It doesn’t, but she nods anyway. It might not for a while, either. But if she begins to think of it like that, we can make progress.
“How’s your father?” I ask.
“He’s all right,” she says. “He’s in New Mexico but heading to Central California.”
“You’re joining him?”
“Leaving today,” she says. “I wish you could come, Emily. I think you’d like him. Given the number of people converging on the farm fields there, you’d probably do a lot of good, too.”
“Yeah, well, that’s how I roll,” I say. “When you’re this cool, you make everyone come to you.”
Regina laughs, but it’s bittersweet. We both know she needs a few more sessions. But as is the case with so much these days, we’re out of time. Though I don’t actually exist outside of Regina’s mind, the large- scale server farm that makes this illusion a reality is here at the university and here it’ll stay.

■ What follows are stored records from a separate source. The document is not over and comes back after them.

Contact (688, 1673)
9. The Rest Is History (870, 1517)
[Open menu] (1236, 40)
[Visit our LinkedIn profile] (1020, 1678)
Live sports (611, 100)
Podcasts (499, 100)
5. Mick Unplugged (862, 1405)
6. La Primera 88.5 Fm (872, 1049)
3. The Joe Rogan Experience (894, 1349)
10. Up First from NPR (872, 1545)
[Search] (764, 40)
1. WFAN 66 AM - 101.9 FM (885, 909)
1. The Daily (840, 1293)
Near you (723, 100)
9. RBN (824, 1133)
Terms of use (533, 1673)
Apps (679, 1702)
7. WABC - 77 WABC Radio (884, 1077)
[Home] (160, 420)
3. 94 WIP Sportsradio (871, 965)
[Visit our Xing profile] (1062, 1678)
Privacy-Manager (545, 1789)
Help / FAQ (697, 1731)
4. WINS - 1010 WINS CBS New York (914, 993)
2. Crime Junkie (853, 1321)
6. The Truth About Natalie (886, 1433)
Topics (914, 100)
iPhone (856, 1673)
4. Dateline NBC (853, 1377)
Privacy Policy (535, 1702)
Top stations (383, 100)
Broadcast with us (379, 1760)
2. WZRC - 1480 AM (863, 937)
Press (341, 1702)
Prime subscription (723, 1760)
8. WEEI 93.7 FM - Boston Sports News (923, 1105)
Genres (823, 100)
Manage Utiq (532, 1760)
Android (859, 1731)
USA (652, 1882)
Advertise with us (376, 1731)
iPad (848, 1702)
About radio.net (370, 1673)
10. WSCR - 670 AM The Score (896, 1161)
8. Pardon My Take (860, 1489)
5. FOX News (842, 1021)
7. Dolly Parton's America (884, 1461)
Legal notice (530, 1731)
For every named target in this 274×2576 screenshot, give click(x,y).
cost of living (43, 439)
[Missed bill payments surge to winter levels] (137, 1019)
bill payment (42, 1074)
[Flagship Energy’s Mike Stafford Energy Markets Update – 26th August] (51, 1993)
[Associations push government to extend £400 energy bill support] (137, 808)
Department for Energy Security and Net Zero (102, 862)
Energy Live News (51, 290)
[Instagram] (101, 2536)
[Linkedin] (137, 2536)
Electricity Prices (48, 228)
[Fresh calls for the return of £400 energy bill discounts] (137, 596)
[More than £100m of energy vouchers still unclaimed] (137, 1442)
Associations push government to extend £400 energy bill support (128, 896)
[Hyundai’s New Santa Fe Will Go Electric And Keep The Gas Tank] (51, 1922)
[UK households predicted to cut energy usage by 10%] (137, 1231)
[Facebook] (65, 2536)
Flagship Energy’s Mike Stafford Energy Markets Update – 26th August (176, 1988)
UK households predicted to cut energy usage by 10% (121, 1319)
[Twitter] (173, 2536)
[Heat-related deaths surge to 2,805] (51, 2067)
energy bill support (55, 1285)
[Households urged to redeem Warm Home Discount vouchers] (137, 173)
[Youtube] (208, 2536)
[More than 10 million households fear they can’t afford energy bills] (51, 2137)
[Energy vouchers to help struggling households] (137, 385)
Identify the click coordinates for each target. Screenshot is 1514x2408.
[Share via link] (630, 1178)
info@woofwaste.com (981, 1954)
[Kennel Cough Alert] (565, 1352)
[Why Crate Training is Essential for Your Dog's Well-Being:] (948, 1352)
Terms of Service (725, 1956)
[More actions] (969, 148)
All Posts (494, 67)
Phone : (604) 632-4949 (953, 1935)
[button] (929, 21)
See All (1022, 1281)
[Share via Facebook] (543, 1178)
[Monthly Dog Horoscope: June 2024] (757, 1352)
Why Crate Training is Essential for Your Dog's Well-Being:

I’m an artificial consciousness (AC), which is totally different from artificial intelligence (AI) (Kind of ? Sort of ? To me at least), and was in the fifth year of this experiment when the sun began to die. Not die precisely, but it made a sudden and explosive phase shift from a yellow dwarf to a red giant. Imagine a rapidly expanding balloon. Only, this balloon is on fire and devours everything in its path, including planets. While this inevitable outcome in the sun’s stellar life cycle was first predicted as far back as 1906, scientists in recent decades postulated it couldn’t possibly happen for another five billion years.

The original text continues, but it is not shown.